### Exercício proposto 1
Extraia da entrevista o trecho que começa em "Hédio Silva Júnior" e termina em "e a leitura.".

### Trecho do texto
######

A Tribuna – O senhor gostaria de falar um pouco sobre a sua trajetória?

Hédio Silva Júnior Sou mineiro. Fui peão de obra até meus 15 anos. Passei por uma experiência traumática de racismo em sala de aula, que me projetou para o movimento negro. Cada um reage de forma muito diferente à experiência dolorosa do racismo. No meu caso, a reação foi a militância, o engajamento e a leitura.

Fui para o Direito, na graduação, mestrado e doutorado. Fui o primeiro preto de religião de matriz africana secretário de Justiça do estado de São Paulo. E me orgulho de, nos últimos 30 anos, ter desenvolvido no meu escritório uma advocacia em defesa das vítimas de racismo e racismo religioso. Eu sou um produto do povo preto, dos meus ancestrais, do movimento negro brasileiro.

Como o senhor entendeu que tinha sido vítima de racismo e que queria ser diferença?

Eu havia sido preparado. Minha mãe era branca e uma das maiores dores dela era as pessoas duvidarem que eu e meu irmão éramos filhos dela. Na hora ela não reagia, mas em casa chorava. Eu tinha uns 3 ou 4 anos.

O fato de minha mãe pautar isso com a gente, eu não tinha dúvida que era um ato de violência resultante do racismo.

O que significou para o senhor ser o primeiro advogado negro a fazer as sustentações orais no STF?

Nós, povo preto nas Américas, somos 10 milhões de pessoas sequestradas para erguer, ao longo de três séculos, o novo mundo.

######

[Registros de indicação de palavras e elementos]
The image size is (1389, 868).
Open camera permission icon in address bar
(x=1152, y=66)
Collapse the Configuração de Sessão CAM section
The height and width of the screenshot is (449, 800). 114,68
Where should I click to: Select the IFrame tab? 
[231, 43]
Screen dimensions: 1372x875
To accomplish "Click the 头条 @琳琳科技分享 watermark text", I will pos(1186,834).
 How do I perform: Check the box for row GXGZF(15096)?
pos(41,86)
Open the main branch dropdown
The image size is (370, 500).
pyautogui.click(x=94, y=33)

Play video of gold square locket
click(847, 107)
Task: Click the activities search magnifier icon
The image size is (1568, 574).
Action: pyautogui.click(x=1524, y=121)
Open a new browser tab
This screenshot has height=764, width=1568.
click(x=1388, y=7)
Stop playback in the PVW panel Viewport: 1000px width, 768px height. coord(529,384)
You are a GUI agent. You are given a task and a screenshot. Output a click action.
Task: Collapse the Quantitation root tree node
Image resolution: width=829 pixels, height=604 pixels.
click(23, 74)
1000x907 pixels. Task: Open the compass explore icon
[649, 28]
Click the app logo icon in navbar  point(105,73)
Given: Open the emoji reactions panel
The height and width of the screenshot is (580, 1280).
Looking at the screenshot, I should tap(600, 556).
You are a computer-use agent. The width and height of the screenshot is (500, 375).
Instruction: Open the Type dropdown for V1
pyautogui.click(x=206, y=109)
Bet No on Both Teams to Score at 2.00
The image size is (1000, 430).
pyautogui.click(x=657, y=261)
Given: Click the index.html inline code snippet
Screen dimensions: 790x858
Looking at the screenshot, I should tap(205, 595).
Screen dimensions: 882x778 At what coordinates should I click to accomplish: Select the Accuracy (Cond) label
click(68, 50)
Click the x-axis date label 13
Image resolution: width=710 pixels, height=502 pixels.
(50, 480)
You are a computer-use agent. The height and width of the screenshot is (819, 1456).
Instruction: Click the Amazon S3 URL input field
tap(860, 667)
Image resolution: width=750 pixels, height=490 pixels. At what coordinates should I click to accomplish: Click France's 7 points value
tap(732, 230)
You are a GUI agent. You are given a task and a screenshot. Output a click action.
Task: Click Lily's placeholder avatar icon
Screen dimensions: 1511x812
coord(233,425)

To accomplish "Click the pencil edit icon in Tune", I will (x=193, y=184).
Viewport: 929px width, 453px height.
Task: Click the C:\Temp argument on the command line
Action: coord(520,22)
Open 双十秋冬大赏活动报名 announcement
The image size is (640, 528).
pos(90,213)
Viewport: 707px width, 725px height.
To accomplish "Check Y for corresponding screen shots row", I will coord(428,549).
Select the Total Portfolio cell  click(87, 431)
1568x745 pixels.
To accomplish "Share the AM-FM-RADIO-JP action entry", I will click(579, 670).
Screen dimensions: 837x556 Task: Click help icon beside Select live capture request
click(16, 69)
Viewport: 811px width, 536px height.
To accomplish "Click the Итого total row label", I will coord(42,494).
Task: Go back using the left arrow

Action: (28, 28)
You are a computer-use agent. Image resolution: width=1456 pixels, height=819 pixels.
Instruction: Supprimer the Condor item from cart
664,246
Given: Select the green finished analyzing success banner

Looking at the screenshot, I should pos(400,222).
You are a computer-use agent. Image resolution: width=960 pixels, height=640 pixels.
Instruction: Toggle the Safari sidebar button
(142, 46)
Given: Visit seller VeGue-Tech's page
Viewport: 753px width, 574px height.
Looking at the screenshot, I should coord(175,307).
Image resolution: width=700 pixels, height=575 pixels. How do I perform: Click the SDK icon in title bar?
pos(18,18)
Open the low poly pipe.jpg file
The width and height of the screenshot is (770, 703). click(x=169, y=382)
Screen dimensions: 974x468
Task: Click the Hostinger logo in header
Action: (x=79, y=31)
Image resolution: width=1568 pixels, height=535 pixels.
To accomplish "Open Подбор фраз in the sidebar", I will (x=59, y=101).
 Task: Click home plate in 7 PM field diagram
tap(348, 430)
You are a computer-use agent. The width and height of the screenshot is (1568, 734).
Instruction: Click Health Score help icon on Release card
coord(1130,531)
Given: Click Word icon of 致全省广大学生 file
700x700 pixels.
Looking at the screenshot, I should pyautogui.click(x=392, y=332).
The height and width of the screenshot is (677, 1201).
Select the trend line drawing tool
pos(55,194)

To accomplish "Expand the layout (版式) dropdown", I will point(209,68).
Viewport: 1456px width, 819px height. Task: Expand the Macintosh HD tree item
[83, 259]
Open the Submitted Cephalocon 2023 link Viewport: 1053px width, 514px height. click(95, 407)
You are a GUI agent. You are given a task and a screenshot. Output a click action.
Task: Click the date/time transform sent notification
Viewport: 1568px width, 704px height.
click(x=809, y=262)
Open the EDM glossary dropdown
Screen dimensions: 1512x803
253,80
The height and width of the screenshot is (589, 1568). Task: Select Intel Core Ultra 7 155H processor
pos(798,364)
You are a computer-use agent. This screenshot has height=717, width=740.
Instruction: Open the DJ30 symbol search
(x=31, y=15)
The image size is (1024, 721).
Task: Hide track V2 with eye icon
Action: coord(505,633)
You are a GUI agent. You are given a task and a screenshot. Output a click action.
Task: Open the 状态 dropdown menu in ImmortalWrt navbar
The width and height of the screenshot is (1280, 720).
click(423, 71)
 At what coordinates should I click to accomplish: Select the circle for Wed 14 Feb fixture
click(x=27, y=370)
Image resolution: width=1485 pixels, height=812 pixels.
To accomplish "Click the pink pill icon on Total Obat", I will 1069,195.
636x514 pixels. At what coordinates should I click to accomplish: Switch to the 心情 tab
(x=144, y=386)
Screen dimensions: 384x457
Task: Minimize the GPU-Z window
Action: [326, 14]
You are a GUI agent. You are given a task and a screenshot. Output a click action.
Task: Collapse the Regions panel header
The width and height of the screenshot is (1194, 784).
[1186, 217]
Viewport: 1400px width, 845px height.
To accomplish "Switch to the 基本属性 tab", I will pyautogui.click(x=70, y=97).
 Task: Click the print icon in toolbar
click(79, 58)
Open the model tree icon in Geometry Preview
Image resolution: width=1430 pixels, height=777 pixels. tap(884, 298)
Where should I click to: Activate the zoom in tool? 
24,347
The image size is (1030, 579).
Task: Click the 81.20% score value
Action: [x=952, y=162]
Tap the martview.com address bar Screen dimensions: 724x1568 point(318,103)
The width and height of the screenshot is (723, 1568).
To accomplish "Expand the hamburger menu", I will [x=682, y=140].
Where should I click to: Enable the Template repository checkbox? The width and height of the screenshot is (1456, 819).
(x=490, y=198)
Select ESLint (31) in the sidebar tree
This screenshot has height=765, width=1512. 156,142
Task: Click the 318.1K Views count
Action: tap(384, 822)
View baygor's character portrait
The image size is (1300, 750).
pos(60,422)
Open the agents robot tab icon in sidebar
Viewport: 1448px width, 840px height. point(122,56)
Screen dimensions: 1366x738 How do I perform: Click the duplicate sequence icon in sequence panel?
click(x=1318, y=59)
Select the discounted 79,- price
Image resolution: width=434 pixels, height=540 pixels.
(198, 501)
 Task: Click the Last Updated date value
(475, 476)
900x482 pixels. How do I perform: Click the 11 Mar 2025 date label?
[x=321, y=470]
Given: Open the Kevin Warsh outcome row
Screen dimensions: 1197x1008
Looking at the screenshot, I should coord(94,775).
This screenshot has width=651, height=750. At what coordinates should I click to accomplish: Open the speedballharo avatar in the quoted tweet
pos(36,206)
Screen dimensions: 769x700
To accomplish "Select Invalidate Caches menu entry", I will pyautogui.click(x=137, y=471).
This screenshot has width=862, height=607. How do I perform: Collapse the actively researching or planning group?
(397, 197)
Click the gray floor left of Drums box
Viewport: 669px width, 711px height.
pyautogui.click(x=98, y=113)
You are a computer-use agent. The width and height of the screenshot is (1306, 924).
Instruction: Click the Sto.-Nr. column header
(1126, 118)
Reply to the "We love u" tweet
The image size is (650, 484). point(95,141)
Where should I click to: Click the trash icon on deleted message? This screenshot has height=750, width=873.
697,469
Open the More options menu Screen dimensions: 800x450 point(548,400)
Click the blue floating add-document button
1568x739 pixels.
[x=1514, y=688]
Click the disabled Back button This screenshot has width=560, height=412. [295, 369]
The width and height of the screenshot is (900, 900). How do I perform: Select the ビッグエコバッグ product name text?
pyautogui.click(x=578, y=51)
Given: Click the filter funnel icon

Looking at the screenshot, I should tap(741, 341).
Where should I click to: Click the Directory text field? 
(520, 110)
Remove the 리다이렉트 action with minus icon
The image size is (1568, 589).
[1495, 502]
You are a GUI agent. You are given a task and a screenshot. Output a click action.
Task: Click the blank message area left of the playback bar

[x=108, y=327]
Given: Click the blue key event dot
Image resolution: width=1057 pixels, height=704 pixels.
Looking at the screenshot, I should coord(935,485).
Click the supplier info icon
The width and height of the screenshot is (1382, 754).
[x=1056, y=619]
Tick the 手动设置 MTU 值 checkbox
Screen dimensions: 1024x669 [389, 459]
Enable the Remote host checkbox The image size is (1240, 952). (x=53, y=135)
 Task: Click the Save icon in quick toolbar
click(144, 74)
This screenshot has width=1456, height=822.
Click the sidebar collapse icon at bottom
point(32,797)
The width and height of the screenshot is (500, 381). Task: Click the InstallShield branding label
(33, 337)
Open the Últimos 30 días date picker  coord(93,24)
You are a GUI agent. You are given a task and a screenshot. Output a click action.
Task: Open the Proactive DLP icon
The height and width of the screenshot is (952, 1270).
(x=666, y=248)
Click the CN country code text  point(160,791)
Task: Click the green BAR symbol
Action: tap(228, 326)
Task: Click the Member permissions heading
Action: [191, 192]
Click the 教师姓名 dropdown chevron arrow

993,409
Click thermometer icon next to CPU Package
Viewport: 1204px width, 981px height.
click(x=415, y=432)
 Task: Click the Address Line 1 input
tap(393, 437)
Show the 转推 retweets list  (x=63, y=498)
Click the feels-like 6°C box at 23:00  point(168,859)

######

### Exercício proposto 2
Atualize as linhas de registro acima, começando na primeira linha e terminando na linha que contém "pyautogui.click(x=94, y=33)", substituindo "IFrame" por "Console" e mantendo todo o resto inalterado. Apresente somente essas linhas.

### Resposta esperada 1
Hédio Silva Júnior Sou mineiro. Fui peão de obra até meus 15 anos. Passei por uma experiência traumática de racismo em sala de aula, que me projetou para o movimento negro. Cada um reage de forma muito diferente à experiência dolorosa do racismo. No meu caso, a reação foi a militância, o engajamento e a leitura.

### Resposta esperada 2
The image size is (1389, 868).
Open camera permission icon in address bar
(x=1152, y=66)
Collapse the Configuração de Sessão CAM section
The height and width of the screenshot is (449, 800). 114,68
Where should I click to: Select the Console tab? 
[231, 43]
Screen dimensions: 1372x875
To accomplish "Click the 头条 @琳琳科技分享 watermark text", I will pos(1186,834).
 How do I perform: Check the box for row GXGZF(15096)?
pos(41,86)
Open the main branch dropdown
The image size is (370, 500).
pyautogui.click(x=94, y=33)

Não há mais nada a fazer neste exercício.